What you have to do: When you return the entries, keep every word and mark exactly as it is.

━━━━━ Dataset content ━━━━━

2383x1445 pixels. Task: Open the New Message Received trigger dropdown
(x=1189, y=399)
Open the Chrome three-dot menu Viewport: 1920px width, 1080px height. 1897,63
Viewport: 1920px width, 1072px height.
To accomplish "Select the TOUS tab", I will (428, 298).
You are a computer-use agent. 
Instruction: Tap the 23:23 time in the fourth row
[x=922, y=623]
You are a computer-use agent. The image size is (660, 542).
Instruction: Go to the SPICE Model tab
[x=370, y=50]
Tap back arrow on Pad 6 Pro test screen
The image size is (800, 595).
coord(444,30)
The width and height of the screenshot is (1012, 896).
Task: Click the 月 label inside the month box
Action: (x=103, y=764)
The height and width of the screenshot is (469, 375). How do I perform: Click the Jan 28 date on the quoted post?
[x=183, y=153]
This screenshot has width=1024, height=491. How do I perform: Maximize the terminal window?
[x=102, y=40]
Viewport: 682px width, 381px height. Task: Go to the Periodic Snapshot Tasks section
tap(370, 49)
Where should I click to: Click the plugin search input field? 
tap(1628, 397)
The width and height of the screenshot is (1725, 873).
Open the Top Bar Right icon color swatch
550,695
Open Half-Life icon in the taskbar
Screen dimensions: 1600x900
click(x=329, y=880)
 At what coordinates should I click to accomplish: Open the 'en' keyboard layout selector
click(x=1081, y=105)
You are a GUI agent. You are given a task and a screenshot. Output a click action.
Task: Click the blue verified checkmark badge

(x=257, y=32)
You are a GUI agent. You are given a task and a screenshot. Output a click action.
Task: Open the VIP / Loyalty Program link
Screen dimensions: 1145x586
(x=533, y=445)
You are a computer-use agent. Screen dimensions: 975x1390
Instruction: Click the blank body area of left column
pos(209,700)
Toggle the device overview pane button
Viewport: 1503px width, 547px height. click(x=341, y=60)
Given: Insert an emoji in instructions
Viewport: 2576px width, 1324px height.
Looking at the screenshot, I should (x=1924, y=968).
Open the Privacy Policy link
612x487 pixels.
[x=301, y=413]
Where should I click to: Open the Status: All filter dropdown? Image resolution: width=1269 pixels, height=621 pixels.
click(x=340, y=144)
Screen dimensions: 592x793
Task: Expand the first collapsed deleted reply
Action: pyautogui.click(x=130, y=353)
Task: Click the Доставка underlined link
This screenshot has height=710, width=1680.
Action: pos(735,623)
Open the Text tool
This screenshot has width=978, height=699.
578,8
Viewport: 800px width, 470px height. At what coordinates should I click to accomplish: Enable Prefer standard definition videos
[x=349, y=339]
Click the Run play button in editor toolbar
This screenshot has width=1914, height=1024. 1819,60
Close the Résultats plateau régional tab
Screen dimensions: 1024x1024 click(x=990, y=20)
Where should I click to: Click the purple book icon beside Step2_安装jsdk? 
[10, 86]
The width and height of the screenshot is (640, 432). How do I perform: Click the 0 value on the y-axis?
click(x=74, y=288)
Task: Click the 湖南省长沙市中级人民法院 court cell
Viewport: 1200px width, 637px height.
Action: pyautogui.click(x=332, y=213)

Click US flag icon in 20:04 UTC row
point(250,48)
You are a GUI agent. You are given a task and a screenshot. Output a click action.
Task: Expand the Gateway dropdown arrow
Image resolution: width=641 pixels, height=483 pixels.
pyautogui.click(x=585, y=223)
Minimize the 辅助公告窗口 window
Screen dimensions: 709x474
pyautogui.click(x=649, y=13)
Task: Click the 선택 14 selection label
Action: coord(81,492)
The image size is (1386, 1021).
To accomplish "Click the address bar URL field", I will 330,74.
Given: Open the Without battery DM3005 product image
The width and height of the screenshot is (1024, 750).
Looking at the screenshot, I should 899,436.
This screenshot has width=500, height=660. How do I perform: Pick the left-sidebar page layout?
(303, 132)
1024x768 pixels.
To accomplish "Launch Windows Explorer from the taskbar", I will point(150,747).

━━━━━

Exercise response:
2383x1445 pixels. Task: Open the New Message Received trigger dropdown
(x=1189, y=399)
Open the Chrome three-dot menu Viewport: 1920px width, 1080px height. 1897,63
Viewport: 1920px width, 1072px height.
To accomplish "Select the TOUS tab", I will (428, 298).
You are a computer-use agent. 
Instruction: Tap the 23:23 time in the fourth row
[x=922, y=623]
You are a computer-use agent. The image size is (660, 542).
Instruction: Go to the SPICE Model tab
[x=370, y=50]
Tap back arrow on Pad 6 Pro test screen
The image size is (800, 595).
coord(444,30)
The width and height of the screenshot is (1012, 896).
Task: Click the 月 label inside the month box
Action: (x=103, y=764)
The height and width of the screenshot is (469, 375). How do I perform: Click the Jan 28 date on the quoted post?
[x=183, y=153]
This screenshot has width=1024, height=491. How do I perform: Maximize the terminal window?
[x=102, y=40]
Viewport: 682px width, 381px height. Task: Go to the Periodic Snapshot Tasks section
tap(370, 49)
Where should I click to: Click the plugin search input field? 
tap(1628, 397)
The width and height of the screenshot is (1725, 873).
Open the Top Bar Right icon color swatch
550,695
Open Half-Life icon in the taskbar
Screen dimensions: 1600x900
click(x=329, y=880)
 At what coordinates should I click to accomplish: Open the 'en' keyboard layout selector
click(x=1081, y=105)
You are a GUI agent. You are given a task and a screenshot. Output a click action.
Task: Click the blue verified checkmark badge

(x=257, y=32)
You are a GUI agent. You are given a task and a screenshot. Output a click action.
Task: Open the VIP / Loyalty Program link
Screen dimensions: 1145x586
(x=533, y=445)
You are a computer-use agent. Screen dimensions: 975x1390
Instruction: Click the blank body area of left column
pos(209,700)
Toggle the device overview pane button
Viewport: 1503px width, 547px height. click(x=341, y=60)
Given: Insert an emoji in instructions
Viewport: 2576px width, 1324px height.
Looking at the screenshot, I should (x=1924, y=968).
Open the Privacy Policy link
612x487 pixels.
[x=301, y=413]
Where should I click to: Open the Status: All filter dropdown? Image resolution: width=1269 pixels, height=621 pixels.
click(x=340, y=144)
Screen dimensions: 592x793
Task: Expand the first collapsed deleted reply
Action: pyautogui.click(x=130, y=353)
Task: Click the Доставка underlined link
This screenshot has height=710, width=1680.
Action: pos(735,623)
Open the Text tool
This screenshot has width=978, height=699.
578,8
Viewport: 800px width, 470px height. At what coordinates should I click to accomplish: Enable Prefer standard definition videos
[x=349, y=339]
Click the Run play button in editor toolbar
This screenshot has width=1914, height=1024. 1819,60
Close the Résultats plateau régional tab
Screen dimensions: 1024x1024 click(x=990, y=20)
Where should I click to: Click the purple book icon beside Step2_安装jsdk? 
[10, 86]
The width and height of the screenshot is (640, 432). How do I perform: Click the 0 value on the y-axis?
click(x=74, y=288)
Task: Click the 湖南省长沙市中级人民法院 court cell
Viewport: 1200px width, 637px height.
Action: pyautogui.click(x=332, y=213)

Click US flag icon in 20:04 UTC row
point(250,48)
You are a GUI agent. You are given a task and a screenshot. Output a click action.
Task: Expand the Gateway dropdown arrow
Image resolution: width=641 pixels, height=483 pixels.
pyautogui.click(x=585, y=223)
Minimize the 辅助公告窗口 window
Screen dimensions: 709x474
pyautogui.click(x=649, y=13)
Task: Click the 선택 14 selection label
Action: coord(81,492)
The image size is (1386, 1021).
To accomplish "Click the address bar URL field", I will 330,74.
Given: Open the Without battery DM3005 product image
The width and height of the screenshot is (1024, 750).
Looking at the screenshot, I should 899,436.
This screenshot has width=500, height=660. How do I perform: Pick the left-sidebar page layout?
(303, 132)
1024x768 pixels.
To accomplish "Launch Windows Explorer from the taskbar", I will point(150,747).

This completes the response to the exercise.